BV: Do you know anyone who went here?

Jarrett: Yeah, 2 members of Cheeky went here. They were a really great band that broke up a few years ago who we played a bunch of shows with.

BV: Awesome. So, Saturday you guys are playing Music Hall of Williamsburg where I saw you at the BrooklynVegan CMJ showcase. You sounded amazing that night. Are you looking forward to playing there again?

Jarrett: Yeah, I really like that venue a lot.
Marissa: We’ve played there a bunch, it’s nice. The security guys really likes us. I don’t know his name but he’s a nice guy. I hope he’s there tomorrow.
Jarrett: It’s a cool venue. I remember when it was North Six and it was a hellhole, now it’s really nice. I’d say it’s one of the best places in New York to play.
Mike: It’s a good place to bring your parents.
Marissa: Yeah, it’s a good place for your parents to come see you. There’s like parent quarantine. There’s a little pen for them, like where you keep your puppy.

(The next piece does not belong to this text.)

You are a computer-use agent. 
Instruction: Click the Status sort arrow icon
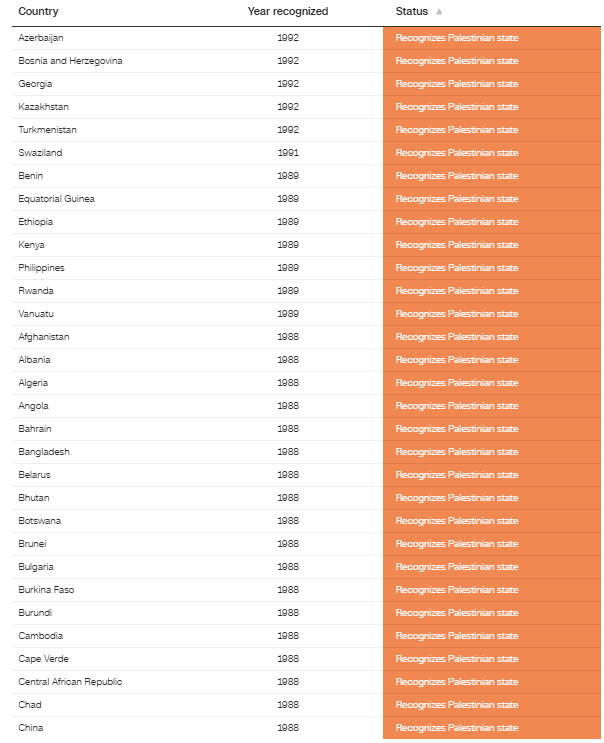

BV: What other places do you guys like playing in NYC?

Mike: Death By Audio is really, really cool. Pretty much everywhere except Trash Bar. (Laughs)
Jarrett: Yeah, anywhere you can play except Trash Bar, it’s like the worst venue.

continued below…

Screaming Females @ Purchase – 2/11/2011 (photo by Kellyann Petry)
Purchase

BV: You guys spend so much time touring around the country, do you still consider New Jersey home?

Marissa: That’s where I pay rent. (Laughs)

BV: Do you ever consider the move to Brooklyn?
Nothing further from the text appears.